La variété capsulatum responsable de l’histoplasmose à petites formes, histoplasmose américaine ou maladie de Darling, a été décrite essentiellement sur le continent américain (centre et sud-est des Etats-Unis dans les états du Mississipi du Missouri et de l’Ohio, en Guyane et aux Caraïbes) mais également en Afrique équatoriale et Afrique du sud, en Nouvelle-Calédonie et en Asie du sud-est.

Les cas européens sont tous des cas d’importation. L’histoplasmose à Histoplasma capsulatum var. capsulatum est la plus fréquente et la plus redoutable des deux histoplasmoses. C’est la mycose opportuniste d’importation la plus fréquemment rencontrée en France métropolitaine. On compte plus d’une dizaine de nouveaux cas par an, issus des zones d’endémies. Un tiers des observations portent sur des sujets séropositifs pour le VIH.

La niche écologique de la forme filamenteuse est le sol, en particulier les terrains riches en azote apporté par les fientes d’oiseaux et le guano de chauves-souris dans les grottes.

Les facteurs de risque d’exposition sont représentés par les entretiens et nettoyages de poulaillers et les travaux d’excavation à l’origine d’aérosols de spores contaminantes. La porte d’entrée de l’infection est en effet respiratoire, par inhalation de spores jusqu’aux alvéoles pulmonaires.

RESOMYC : réseau de surveillance des mycoses exotiques en France

En France, la surveillance des mycoses exotiques s’est mise en place en 2003.

RESOMYC, est le Centre national de référence de la mycologie et des antifongiques. Son objectif, fixé par la Direction Générale de la Santé, est de répertorier les cas de mycoses invasives survenant en France. Le but de cette surveillance est d’améliorer les connaissances sur ces infections et donc d’arriver à une meilleure prise en charge.

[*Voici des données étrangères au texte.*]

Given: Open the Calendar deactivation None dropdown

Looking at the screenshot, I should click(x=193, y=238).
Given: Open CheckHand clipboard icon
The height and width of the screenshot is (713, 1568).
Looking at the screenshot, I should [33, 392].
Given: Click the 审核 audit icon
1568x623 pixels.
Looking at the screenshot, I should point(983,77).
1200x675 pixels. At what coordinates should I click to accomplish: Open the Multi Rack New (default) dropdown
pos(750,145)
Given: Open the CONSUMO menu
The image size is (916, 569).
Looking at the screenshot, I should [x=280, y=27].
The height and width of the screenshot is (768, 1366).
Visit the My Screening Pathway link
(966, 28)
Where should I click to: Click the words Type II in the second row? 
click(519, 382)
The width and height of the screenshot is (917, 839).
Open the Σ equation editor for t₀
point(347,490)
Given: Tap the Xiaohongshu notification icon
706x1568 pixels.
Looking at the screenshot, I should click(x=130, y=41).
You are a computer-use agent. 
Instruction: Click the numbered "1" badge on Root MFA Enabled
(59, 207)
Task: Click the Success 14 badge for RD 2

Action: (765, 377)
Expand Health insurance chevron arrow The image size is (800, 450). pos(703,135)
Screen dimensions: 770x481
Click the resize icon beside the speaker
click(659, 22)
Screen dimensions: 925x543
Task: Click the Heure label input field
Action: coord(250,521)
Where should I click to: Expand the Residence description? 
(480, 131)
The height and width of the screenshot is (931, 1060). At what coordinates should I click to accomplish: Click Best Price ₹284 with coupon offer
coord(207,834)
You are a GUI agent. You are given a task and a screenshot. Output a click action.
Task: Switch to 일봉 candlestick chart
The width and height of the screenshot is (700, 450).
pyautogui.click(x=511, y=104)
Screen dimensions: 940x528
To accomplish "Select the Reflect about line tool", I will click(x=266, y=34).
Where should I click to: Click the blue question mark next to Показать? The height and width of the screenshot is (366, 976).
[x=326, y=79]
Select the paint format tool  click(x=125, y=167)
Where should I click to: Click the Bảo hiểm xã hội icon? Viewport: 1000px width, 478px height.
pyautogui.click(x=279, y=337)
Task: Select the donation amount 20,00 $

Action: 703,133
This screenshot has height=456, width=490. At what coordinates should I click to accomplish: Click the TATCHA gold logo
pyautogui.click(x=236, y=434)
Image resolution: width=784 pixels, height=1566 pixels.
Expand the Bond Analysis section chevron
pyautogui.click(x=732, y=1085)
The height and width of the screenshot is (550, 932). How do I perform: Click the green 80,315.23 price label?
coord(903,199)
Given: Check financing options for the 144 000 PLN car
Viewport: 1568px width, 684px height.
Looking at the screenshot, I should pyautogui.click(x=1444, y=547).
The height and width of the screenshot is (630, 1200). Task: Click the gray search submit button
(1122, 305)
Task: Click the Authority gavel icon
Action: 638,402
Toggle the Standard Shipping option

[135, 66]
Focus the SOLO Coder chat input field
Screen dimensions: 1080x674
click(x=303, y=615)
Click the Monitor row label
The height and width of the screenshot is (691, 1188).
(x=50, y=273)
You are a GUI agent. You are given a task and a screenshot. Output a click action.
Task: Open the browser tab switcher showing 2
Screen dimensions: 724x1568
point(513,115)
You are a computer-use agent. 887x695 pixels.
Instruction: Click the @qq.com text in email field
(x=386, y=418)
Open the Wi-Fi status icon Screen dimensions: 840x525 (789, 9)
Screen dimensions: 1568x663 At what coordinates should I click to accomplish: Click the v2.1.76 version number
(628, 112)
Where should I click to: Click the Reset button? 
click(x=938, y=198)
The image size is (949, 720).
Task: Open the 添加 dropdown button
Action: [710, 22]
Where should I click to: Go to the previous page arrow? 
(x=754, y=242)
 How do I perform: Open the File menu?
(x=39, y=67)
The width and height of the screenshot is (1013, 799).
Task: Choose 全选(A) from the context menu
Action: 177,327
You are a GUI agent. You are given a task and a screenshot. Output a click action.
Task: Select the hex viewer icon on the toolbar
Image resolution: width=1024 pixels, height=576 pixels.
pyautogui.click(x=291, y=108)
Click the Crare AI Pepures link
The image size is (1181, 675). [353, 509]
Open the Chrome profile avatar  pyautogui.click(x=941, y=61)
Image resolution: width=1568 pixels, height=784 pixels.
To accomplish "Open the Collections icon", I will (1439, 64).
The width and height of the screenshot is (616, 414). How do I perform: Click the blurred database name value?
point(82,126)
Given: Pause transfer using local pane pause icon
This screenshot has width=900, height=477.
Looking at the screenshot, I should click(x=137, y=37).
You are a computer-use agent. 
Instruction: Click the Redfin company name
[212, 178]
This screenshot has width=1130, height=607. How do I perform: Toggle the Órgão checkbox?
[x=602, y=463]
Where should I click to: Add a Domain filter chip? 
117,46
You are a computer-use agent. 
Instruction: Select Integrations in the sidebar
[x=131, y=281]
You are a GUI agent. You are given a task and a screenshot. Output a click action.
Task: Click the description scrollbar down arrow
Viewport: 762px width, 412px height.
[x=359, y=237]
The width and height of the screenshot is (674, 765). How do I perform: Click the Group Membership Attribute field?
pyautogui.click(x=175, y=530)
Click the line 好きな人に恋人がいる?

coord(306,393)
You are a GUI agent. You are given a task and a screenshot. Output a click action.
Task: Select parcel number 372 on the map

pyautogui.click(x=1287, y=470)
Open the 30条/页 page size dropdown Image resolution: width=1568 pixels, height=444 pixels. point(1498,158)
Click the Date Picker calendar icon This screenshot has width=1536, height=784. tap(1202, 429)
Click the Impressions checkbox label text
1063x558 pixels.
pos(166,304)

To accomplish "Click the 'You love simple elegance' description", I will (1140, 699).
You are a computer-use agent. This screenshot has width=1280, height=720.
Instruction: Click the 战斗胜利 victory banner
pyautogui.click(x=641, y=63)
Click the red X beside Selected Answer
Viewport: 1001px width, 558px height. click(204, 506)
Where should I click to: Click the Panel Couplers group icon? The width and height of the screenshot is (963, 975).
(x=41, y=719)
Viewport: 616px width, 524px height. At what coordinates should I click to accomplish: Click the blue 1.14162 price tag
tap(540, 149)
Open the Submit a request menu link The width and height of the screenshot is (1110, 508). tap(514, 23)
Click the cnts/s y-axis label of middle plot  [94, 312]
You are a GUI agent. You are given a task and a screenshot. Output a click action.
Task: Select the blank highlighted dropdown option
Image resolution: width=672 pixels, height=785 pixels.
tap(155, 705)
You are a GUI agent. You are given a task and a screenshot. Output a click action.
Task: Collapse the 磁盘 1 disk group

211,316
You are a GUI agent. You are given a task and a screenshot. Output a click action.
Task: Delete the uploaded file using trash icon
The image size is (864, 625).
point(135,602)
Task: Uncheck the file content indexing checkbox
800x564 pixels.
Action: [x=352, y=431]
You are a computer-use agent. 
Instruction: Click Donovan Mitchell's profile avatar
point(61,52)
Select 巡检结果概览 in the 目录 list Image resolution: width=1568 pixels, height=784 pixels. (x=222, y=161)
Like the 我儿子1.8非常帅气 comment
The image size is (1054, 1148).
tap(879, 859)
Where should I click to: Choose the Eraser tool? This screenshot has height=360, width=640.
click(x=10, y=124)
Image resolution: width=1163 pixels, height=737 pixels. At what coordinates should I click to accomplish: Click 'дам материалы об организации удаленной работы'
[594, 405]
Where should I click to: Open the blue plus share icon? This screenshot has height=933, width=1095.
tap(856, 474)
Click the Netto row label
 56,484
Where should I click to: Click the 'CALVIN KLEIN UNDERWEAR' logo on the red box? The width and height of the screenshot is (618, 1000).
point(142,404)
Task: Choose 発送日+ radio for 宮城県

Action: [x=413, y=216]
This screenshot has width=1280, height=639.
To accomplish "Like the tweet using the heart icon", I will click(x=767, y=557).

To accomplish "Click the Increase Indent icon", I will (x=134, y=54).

RESOMYC est un serveur interactif où les données épidémiologiques sur les mycoses invasives survenant en France métropolitaine et dans les DOM-TOM sont mises à jour en temps réel et accessibles à tous les membres du Groupe d’Etude des Mycoses en France (GEMF).


Sources :
-  Contribution de la biologie moléculaire et de l’antigénémie galactomannane aspergillaire au diagnostic de l’histoplasmose
S. Pineau, J.-P. Talarmin, F. Morio, O. Grossi, D. Boutoille, F. Léauté, P. Le Pape, F. Gay-Andrieu, M. Miegeville, F. Raffi
Médecine et Maladies Infectieuses, Volume 40, Issue 9, September 2010, Pages 541-543
-  Institut Pasteur  : RESOMYC
-  Institut Pasteur  : CNRMA CNR de la Mycologie et des Antifongiques (CNRMA)

Pour en savoir plus :
-  sante-univ-nantes  : Histoplasmose
-  infectiologie.com  : Histoplasmoses
Olivier Lortholary
Service des Maladies Infectieuses et Tropicales, Hôpital Necker, Université Paris V
-  Femmes et sida  : Histoplasmose chez les patients infectés par le VIH : une étude guyanaise
-  Femmes et sida  : Coinfection histoplasmose-VIH en France métropolitaine


[1] Conidie, microconidie, macroconidie, conidiophore : Terme général désignant une spore issue de la multiplication végétative d’un champignon et produite au niveau d’une tache sporulante. Certains champignons produisent 2 types de conidies : des conidies de grande taille ou macroconidies et des conidies de petite taille ou microconidies. Les conidies sont supportées et produites par les hyphes mycéliennes spécialisées ou conidiophores.